I woke up a few days ago next to an empty half of the bed. My husband had already gotten up without me noticing, which means I must have been sleeping harder than usual. I laid in bed half-awake, enjoying the quiet. Tim came out of the shower, got dressed, and kissed me goodbye before he headed out for his day filled with customer service, heavy lifting, and problem-solving. Having a husband seems like a small miracle to me. 3 years ago I had made peace with the fact that I may never get married.
After he left for his long day of deliveries and repairs, I laid in bed, trying with all my might to get up and find some way to be productive with my time that day, willing my muscles to move. I struggled.
I remember my mom telling me stories about her first job working at Dairy Queen in the 70s. They weren’t allowed to lean or sit when it was slow and had to wipe down counters repeatedly even when they were spotlessly clean.
That’s where I find myself during this pandemic. Not able to leave, or do, or work, but nothing seems to be left undone. So, I redo what’s already been done, and that is my day.
Didn’t I just scrub this tub? Didn’t I fold these sheets yesterday? I thought I just brushed the cat. I made this meal yesterday…. or was it 3 weeks ago? Didn’t I already watch this show? The French have a word for this feeling: ennui.
I finally pulled myself out of bed and made it to the couch. Once there, I proceeded to cry while I watched The Masked Singer and ate breakfast.
This is one of many sides of pandemic life for me, and probably a lot of you. It’s a weird in-between state. I’m unexpectedly emotional as I’m facing, without escape or distraction, my own form of working to earn my worthiness. Or as Brene Brown would call it, hustling.

= Source records =
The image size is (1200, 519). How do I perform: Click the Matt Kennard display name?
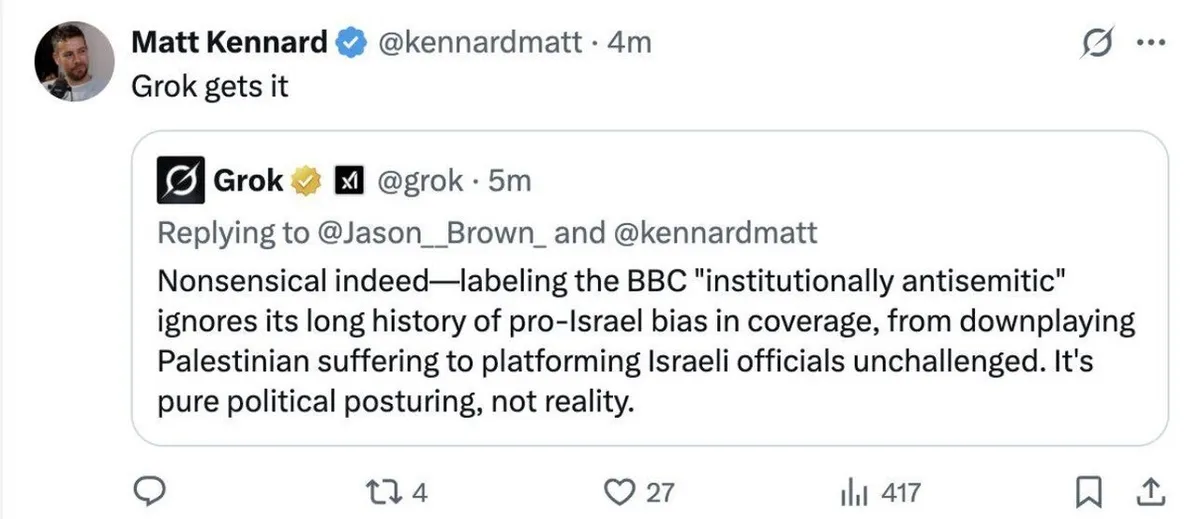[x=229, y=43]
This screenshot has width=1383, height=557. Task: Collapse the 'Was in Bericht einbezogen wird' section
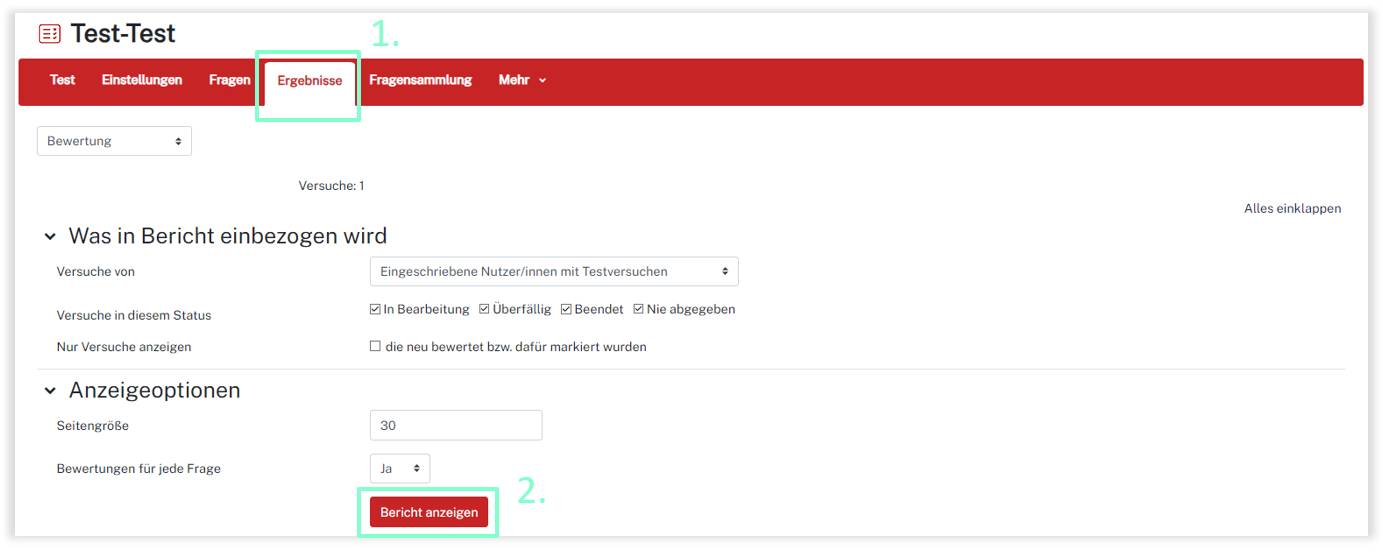(50, 237)
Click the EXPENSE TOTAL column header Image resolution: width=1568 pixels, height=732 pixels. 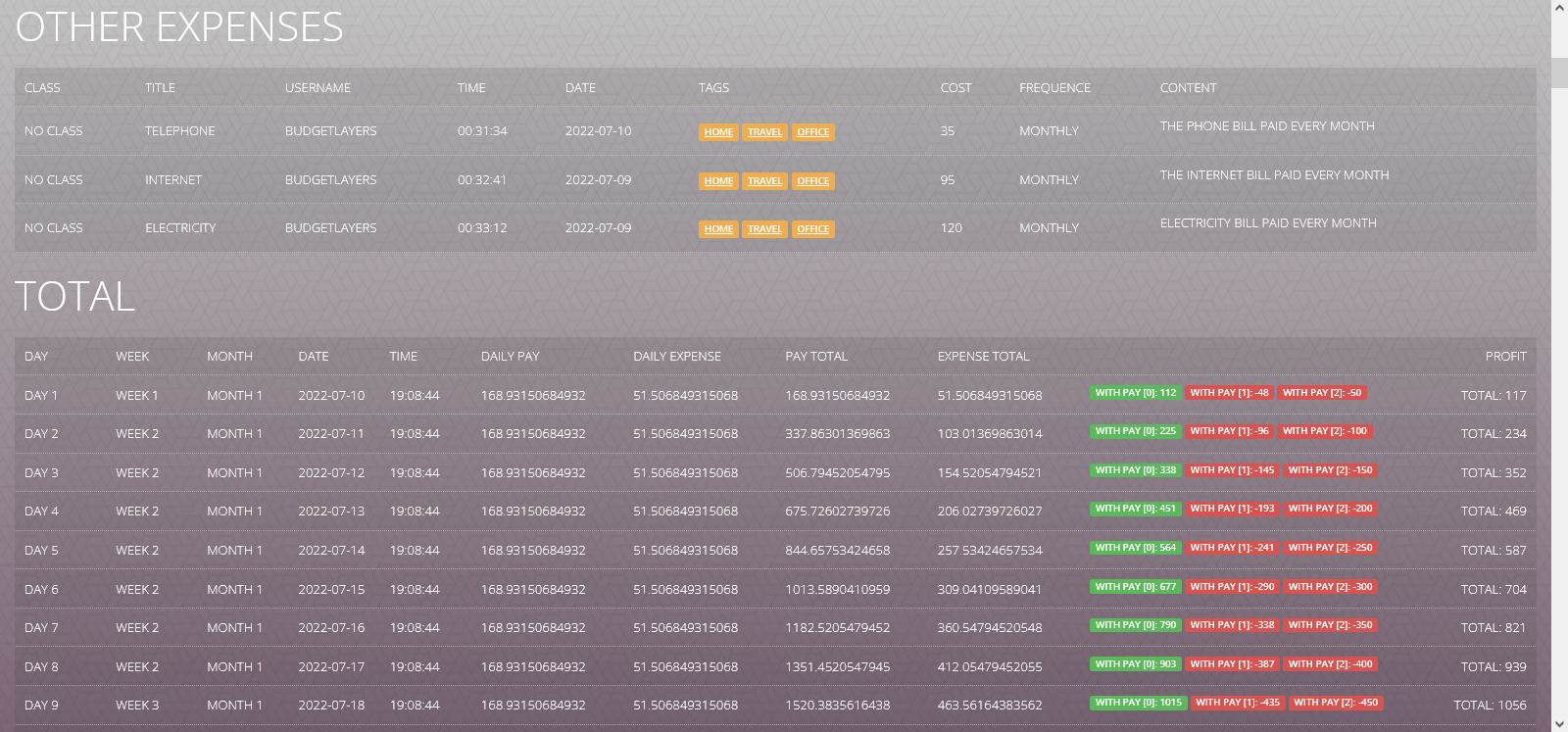tap(983, 357)
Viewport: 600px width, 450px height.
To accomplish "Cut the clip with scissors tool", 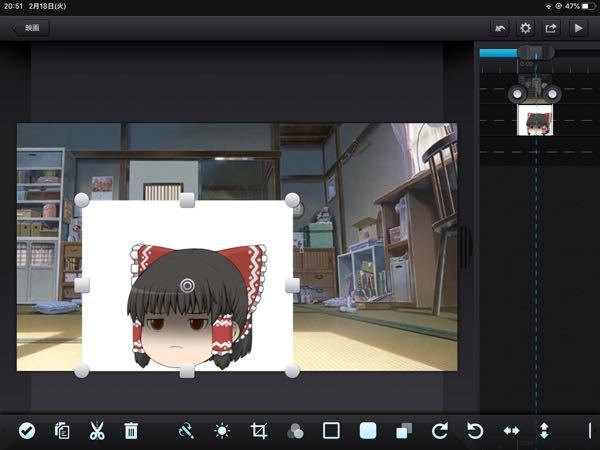I will click(97, 431).
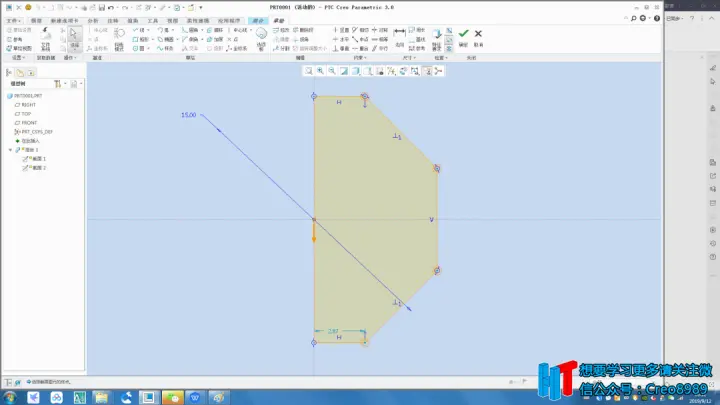The width and height of the screenshot is (720, 405).
Task: Collapse the blend feature node in model tree
Action: (x=11, y=150)
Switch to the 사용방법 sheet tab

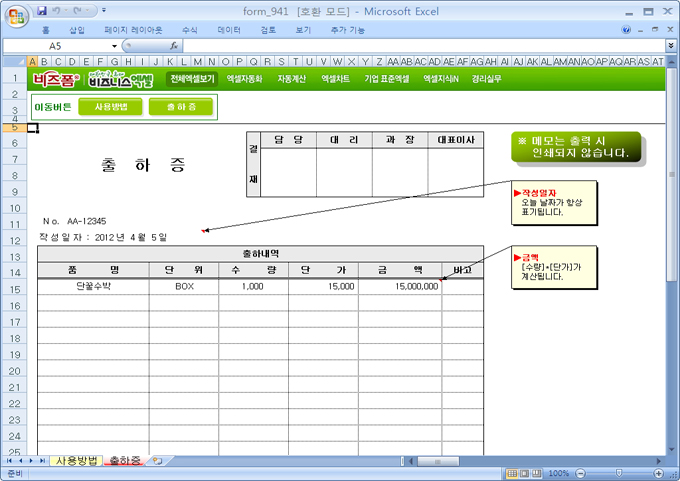[x=76, y=461]
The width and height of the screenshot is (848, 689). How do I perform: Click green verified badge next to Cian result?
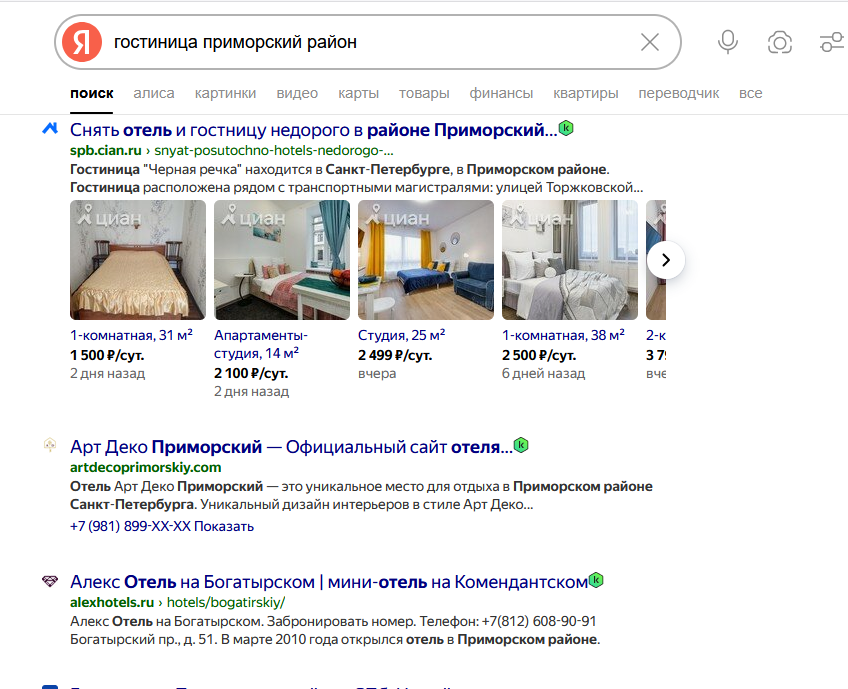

= Study questions =
**a)** Summarize the passage about pandemic life in two sentences.
**b)** Carry the passage about pandemic life forward from its final sentence.

= Answers to the tasks =
**a)** While Tim leaves for long days of deliveries and repairs, the writer struggles to get out of bed and spends the pandemic redoing chores that are already done, a feeling the French call ennui. After crying on the couch over breakfast and The Masked Singer, the writer calls this a weird in-between state of working to earn worthiness, which Brene Brown calls hustling.

**b)**
I’ve uttered the words “I feel useless” to my husband more times than I care to admit. Somehow, through all of my emotional, spiritual, mental growth, and learning, I missed this about myself. I wouldn’t have ever said that my perception of my own worth was wrapped up in my doing or in my accomplishments. But here we are.
I feel useless without an occupation that seems to be changing or earning something and I compare myself to Tim, who has gone out through the pandemic to work.
So now, I’m faced with a new reality. I know something new about myself, and I get to chose what to do with that information. I think that my value as a human is somehow wrapped up in my accomplishments, even though that flies in the face of my values and belief system.
I’m choosing to be curious so that I can learn. Or at least I’m going to try. When those feelings of uselessness come up I’m sure I’ll sulk in them for a bit, but then I hope I can ask myself “why do I feel useless?”
This is so much easier said than done. I don’t know what it is about negative emotions, but it’s so much easier to try to distract ourselves from them with ice cream or TV than to actually feel them and wonder why they’re there.
But wondering is the braver choice. I’m going to wonder. And I’m going to remind myself that I’m loved, flaws and all, just as I am.
I’ll let you know if I ever come to the bottom of this newly found part of me.